Pierre, SD – South Dakota labor groups say a foreign guest worker program is being abused in the 'Mount Rushmore State.' The H2B visa was intended to help American companies temporarily fill jobs with immigrant workers during special circumstances such as a shortage of local labor.

However, Mark Anderson with the South Dakota Federation of Labor says the program is actually displacing South Dakota workers who can't afford to work for the low wages employers are paying foreign workers hired under the H2B visa program. He says workers on H2B visas are supposed to return home if they lose their jobs, but that's not actually happening.

"What is really happening is the people coming in on H2B visas can be here for three years. But once they're here, they just keep moving around the country to other employers and different jobs. It's much easier than climbing a fence and, quite frankly, these people enter the country legally. And I'm sure by the time that they've been here that long, nobody has any idea where they are."

══════════════════════════════

STATED EXERCISE A —
Repeat word for word the passage of the H2B visa article that begins at "However, Mark Anderson" and ends after "not actually happening.".
STATED EXERCISE B —
Pick up the H2B visa article after its last sentence and continue it.

LISTED ENTRIES —
══════════════════════════════

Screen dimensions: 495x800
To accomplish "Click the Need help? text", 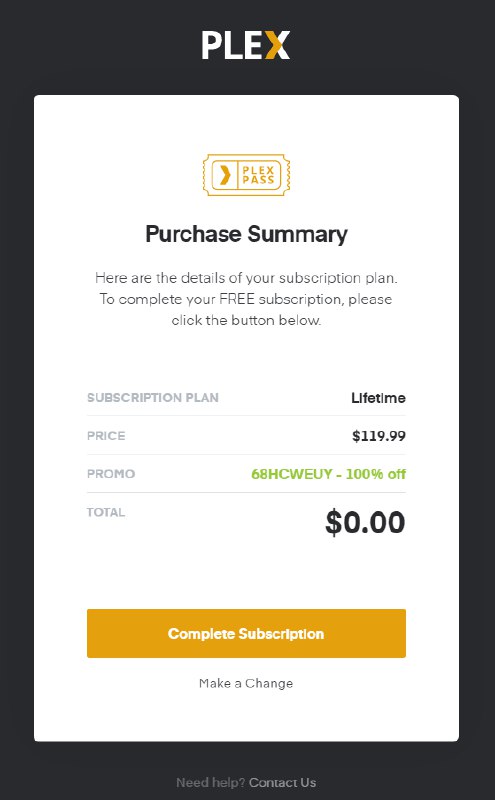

══════════════════════════════

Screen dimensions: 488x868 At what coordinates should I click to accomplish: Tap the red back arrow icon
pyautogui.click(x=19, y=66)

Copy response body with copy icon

══════════════════════════════

WRITTEN REPLY A —
However, Mark Anderson with the South Dakota Federation of Labor says the program is actually displacing South Dakota workers who can't afford to work for the low wages employers are paying foreign workers hired under the H2B visa program. He says workers on H2B visas are supposed to return home if they lose their jobs, but that's not actually happening.

WRITTEN REPLY B —
Anderson explains most of the jobs on H2B visas in South Dakota are paid at levels comparable to or even less than 1982 wages. He argues the visa program is creating another category of underpaid workers in the United States.

"They are being exploited and used to keep wages down all over the country. This is a federal program so we have to work on a federal level to get the number of H2B visas issued down to nothing. And then we're going to have to start paying people decent wages to do the work."

Employers say the program is necessary to cover jobs that go unfilled by South Dakota workers, but Anderson argues that South Dakota workers would accept those positions if they were paid livable wages. He says state legislation asking employers to boost wages for immigrants working on H2B visas was killed recently on a party-line vote in a legislative committee.